▶ **WHAT IS REQUIRED**:
Using the listing below, report all lines holding the word "header".

▶ **EXTRACTED MATERIAL**:
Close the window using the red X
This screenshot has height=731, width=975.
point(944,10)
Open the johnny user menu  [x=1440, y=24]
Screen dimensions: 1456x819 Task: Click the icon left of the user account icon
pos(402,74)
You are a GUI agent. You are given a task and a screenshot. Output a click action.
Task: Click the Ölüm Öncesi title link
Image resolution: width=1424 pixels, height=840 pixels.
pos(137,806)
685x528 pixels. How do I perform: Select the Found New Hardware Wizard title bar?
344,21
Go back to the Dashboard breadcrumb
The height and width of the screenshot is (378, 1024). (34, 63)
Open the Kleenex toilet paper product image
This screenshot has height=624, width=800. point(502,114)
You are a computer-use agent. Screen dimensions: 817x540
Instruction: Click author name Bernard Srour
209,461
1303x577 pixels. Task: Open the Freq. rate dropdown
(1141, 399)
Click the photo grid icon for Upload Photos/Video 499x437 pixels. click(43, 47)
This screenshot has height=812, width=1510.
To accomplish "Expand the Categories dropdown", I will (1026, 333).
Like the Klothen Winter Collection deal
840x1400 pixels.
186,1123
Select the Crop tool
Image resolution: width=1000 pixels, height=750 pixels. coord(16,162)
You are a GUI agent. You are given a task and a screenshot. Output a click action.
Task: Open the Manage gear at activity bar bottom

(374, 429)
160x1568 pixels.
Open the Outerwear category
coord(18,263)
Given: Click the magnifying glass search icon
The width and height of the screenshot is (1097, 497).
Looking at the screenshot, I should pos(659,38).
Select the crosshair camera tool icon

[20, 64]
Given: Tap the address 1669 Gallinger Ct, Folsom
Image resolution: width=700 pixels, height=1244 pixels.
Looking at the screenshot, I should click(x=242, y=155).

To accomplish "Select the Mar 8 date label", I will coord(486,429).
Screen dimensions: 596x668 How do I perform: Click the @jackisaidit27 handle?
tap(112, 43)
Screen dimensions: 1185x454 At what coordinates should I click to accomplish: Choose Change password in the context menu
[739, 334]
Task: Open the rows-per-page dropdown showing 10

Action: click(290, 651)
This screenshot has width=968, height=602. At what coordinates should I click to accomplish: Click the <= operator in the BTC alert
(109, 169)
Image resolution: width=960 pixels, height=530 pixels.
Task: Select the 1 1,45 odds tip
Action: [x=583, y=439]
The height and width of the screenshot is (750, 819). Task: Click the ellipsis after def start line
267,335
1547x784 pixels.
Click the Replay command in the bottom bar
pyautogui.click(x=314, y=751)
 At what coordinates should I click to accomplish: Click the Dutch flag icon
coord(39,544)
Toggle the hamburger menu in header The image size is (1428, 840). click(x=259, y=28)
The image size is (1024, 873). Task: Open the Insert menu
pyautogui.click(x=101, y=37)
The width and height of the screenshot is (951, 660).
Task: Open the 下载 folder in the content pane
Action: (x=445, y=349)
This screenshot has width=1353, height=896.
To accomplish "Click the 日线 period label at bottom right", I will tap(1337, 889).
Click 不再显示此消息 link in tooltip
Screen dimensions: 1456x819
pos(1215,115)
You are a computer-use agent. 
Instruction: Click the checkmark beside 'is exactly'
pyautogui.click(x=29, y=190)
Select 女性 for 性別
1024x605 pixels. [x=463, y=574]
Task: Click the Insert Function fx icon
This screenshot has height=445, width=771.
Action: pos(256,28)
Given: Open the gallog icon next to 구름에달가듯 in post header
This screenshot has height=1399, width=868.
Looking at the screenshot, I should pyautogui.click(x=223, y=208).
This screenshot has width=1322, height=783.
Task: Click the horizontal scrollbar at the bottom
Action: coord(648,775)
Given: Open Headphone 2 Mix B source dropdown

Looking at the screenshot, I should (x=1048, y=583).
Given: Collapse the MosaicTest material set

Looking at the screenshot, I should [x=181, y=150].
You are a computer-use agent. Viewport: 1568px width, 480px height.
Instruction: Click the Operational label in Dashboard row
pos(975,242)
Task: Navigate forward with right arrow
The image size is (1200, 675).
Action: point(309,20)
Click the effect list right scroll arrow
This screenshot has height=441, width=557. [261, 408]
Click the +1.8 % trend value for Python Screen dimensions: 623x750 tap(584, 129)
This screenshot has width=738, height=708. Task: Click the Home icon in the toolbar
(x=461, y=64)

▶ **WORKED SOLUTION**:
Toggle the hamburger menu in header The image size is (1428, 840). click(x=259, y=28)
Given: Open the gallog icon next to 구름에달가듯 in post header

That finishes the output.